# REQUIRED ACTION:
Find the line containing "Click the Провести и закрыть button" in the listing below. Repeat it exactly, along with each following line up to and including the one containing "Toggle visibility eye".

# DATA UNDER STUDY:
───
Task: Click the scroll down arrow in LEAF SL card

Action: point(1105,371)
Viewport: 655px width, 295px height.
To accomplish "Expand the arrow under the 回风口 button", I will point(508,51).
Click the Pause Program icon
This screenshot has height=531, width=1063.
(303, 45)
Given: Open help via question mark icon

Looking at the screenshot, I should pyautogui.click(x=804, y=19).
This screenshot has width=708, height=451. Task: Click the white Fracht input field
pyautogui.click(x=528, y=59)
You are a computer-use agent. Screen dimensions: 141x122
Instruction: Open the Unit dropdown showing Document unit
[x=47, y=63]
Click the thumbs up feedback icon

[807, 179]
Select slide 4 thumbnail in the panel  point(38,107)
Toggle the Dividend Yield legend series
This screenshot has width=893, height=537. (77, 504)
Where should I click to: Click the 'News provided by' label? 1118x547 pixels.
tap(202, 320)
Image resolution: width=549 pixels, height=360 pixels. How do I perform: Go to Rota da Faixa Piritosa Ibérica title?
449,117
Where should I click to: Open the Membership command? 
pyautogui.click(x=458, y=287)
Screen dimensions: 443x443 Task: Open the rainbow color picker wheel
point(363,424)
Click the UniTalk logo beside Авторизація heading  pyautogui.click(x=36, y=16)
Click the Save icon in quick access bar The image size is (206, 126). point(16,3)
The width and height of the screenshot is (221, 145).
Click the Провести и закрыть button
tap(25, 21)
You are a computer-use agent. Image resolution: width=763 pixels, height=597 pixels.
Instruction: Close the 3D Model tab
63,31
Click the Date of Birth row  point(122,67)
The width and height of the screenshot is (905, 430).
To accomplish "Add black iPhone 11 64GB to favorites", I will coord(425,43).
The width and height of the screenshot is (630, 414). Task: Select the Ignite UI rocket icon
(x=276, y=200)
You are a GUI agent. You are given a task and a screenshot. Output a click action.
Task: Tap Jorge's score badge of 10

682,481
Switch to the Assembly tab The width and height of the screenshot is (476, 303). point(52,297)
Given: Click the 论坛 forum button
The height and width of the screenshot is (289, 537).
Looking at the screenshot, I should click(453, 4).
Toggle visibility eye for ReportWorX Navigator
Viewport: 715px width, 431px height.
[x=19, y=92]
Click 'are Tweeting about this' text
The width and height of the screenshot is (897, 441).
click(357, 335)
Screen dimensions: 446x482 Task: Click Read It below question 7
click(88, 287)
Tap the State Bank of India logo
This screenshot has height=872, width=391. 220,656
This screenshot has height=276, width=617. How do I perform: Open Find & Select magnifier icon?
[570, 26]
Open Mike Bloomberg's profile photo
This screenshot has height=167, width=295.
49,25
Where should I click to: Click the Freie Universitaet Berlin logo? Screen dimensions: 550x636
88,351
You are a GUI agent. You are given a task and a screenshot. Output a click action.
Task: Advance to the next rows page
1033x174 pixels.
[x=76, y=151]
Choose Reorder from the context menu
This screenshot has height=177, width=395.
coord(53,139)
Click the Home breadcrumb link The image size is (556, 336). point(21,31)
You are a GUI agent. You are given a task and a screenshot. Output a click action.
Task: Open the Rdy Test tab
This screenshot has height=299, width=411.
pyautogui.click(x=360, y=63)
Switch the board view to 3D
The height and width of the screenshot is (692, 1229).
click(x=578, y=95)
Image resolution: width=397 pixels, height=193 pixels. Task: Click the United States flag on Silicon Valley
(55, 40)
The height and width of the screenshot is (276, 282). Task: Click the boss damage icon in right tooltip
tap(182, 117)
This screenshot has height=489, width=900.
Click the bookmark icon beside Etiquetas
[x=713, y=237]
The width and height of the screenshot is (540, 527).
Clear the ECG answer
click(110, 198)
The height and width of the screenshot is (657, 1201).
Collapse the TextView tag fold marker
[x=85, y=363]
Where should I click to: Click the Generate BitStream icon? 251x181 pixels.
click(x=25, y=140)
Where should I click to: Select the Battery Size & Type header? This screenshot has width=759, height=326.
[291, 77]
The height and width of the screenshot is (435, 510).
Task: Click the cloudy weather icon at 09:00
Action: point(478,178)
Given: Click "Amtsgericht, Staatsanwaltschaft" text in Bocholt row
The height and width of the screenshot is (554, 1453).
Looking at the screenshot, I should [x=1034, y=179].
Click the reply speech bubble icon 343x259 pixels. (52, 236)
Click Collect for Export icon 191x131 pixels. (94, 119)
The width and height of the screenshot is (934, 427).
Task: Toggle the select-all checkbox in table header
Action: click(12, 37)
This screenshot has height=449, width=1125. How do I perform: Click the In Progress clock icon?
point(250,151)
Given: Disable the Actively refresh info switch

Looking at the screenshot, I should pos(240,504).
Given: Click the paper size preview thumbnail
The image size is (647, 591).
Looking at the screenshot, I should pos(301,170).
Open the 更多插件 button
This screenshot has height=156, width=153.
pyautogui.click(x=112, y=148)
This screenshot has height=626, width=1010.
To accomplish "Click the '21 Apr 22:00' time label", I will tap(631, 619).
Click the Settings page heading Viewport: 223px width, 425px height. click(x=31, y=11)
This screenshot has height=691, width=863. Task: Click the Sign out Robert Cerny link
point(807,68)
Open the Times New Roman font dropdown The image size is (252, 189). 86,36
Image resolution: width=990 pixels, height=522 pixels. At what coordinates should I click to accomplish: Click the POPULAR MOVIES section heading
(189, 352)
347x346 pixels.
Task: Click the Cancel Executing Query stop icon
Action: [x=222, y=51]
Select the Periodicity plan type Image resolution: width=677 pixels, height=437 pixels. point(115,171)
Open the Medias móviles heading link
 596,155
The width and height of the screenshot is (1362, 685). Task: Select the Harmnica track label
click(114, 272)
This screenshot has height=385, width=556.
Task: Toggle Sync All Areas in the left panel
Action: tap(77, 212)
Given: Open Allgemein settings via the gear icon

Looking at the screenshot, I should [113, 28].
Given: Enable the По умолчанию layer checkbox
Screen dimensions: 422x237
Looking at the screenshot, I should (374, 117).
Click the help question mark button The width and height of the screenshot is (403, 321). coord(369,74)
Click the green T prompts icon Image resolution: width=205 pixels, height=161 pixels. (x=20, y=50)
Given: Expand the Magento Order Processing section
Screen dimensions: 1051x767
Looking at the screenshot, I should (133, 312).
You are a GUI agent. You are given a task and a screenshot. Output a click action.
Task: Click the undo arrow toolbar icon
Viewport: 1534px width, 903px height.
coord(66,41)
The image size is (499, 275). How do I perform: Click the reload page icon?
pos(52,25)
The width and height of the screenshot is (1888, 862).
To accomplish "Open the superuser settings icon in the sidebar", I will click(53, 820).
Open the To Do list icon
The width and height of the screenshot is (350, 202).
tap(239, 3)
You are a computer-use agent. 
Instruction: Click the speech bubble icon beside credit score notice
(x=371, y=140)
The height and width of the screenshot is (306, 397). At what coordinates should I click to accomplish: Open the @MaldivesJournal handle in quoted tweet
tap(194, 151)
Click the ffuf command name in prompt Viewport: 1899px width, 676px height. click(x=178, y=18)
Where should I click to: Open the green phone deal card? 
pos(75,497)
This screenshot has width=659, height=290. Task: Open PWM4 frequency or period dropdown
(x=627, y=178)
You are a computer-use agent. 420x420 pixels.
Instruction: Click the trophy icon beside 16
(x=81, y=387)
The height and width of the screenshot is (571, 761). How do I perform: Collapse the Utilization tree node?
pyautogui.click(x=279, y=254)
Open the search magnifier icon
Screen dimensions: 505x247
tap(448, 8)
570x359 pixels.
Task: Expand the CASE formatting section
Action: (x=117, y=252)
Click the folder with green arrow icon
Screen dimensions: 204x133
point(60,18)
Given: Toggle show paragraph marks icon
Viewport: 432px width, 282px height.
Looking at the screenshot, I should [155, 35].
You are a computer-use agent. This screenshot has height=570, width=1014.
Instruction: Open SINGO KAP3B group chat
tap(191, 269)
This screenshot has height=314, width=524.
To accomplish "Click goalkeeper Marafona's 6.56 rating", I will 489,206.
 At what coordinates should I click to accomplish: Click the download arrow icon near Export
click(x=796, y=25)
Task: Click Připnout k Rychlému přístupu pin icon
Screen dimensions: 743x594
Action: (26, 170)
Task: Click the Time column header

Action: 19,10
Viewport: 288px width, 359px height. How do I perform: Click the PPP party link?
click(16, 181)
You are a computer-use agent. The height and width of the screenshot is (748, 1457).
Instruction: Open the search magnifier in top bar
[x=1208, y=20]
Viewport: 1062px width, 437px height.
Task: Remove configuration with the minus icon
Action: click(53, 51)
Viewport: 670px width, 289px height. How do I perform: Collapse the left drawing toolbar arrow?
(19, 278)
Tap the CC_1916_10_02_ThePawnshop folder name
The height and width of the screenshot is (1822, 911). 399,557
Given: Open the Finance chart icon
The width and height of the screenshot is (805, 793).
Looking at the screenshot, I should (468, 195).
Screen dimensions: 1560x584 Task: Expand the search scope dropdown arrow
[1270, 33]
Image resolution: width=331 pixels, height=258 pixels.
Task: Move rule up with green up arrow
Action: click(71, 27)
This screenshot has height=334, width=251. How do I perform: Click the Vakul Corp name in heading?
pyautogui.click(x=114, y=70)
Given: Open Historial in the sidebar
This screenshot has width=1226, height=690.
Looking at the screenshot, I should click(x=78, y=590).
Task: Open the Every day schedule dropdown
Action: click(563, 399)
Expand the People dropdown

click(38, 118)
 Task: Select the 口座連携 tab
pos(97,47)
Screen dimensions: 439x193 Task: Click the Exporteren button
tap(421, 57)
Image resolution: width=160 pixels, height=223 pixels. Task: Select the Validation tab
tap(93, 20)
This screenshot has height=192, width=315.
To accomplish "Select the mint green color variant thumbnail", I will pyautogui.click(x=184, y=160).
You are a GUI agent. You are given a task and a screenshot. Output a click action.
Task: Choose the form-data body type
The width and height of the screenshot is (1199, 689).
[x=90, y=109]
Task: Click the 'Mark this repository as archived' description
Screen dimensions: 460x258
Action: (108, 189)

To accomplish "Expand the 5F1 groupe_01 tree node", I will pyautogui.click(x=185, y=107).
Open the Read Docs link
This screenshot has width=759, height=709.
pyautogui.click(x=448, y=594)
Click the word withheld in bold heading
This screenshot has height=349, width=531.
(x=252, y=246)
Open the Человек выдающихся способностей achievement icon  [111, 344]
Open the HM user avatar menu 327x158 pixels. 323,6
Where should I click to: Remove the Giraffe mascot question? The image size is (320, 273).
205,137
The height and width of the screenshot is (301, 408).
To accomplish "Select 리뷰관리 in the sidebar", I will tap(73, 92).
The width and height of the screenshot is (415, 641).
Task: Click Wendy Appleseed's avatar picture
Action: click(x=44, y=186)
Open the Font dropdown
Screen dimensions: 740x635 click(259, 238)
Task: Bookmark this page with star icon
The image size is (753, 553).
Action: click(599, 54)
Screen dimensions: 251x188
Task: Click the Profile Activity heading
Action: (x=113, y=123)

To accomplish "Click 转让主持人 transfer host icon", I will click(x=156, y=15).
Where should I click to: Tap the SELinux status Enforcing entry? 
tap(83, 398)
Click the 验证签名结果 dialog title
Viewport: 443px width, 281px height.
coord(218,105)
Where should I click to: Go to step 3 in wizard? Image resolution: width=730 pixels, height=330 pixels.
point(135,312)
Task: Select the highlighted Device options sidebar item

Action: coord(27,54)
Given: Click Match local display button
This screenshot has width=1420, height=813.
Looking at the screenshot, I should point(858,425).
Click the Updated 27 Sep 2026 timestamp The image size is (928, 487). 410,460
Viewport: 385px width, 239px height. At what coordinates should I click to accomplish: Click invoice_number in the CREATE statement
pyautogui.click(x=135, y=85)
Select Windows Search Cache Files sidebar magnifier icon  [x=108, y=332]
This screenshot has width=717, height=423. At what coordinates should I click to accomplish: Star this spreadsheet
───
# ANSWER FOR THE TASK:
Click the Провести и закрыть button
tap(25, 21)
You are a computer-use agent. Image resolution: width=763 pixels, height=597 pixels.
Instruction: Close the 3D Model tab
63,31
Click the Date of Birth row  point(122,67)
The width and height of the screenshot is (905, 430).
To accomplish "Add black iPhone 11 64GB to favorites", I will coord(425,43).
The width and height of the screenshot is (630, 414). Task: Select the Ignite UI rocket icon
(x=276, y=200)
You are a GUI agent. You are given a task and a screenshot. Output a click action.
Task: Tap Jorge's score badge of 10

682,481
Switch to the Assembly tab The width and height of the screenshot is (476, 303). point(52,297)
Given: Click the 论坛 forum button
The height and width of the screenshot is (289, 537).
Looking at the screenshot, I should click(453, 4).
Toggle visibility eye for ReportWorX Navigator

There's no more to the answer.